Monday 7/6/2010 Page: 5

Pittwater High School, which generates the most solar energy of any public school in the state from 22 kWs of photovoltaic panels on its roofs, said the scheme took away the incentive to keep aiming for its goal of becoming carbon neutral. "I don't know why schools should be disadvantaged for putting on as many panels as possible; they should have the same incentives as any resident," the school's solar project co-ordinator, Bill Holland, said. "It feels like we are being penalised for trying to do the right thing."
Under the scheme, which began in January and will run for seven years, the school gets just 7¢ a kW hour for electricity it feeds back into the grid. It pays more than double that for energy it takes from the grid. NSW introduced the feed-in tariff system late last year for households that generate renewable power, and the payment rate of 60¢ a kW hour of energy is among the most generous in the country. But it excludes schools such as Pittwater that have kept installing panels. The school now generates about 30% of its power from sunshine.
"Pittwater High School has made an enormous investment in its solar future, only to be punished for being too large and producing too much solar energy," said the Liberal MP for Pittwater, Rob Stokes. Industry and Investment NSW, the government agency that administers the solar bonus scheme, said it supported schools taking part if they were eligible, but the 10-kW cutoff would remain.
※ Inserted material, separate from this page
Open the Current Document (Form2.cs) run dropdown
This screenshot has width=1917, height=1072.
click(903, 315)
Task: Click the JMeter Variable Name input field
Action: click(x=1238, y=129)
"In designing the scheme, careful consideration was given in balancing the cost impacts of the scheme on consumers against the objective of encouraging uptake," a spokesman for the agency said. "Hence the final scheme design focuses on small customers and having a 10-kW capacity limit for generators." The opposition is calling on the government to modify the scheme so all schools are eligible for the full rebate.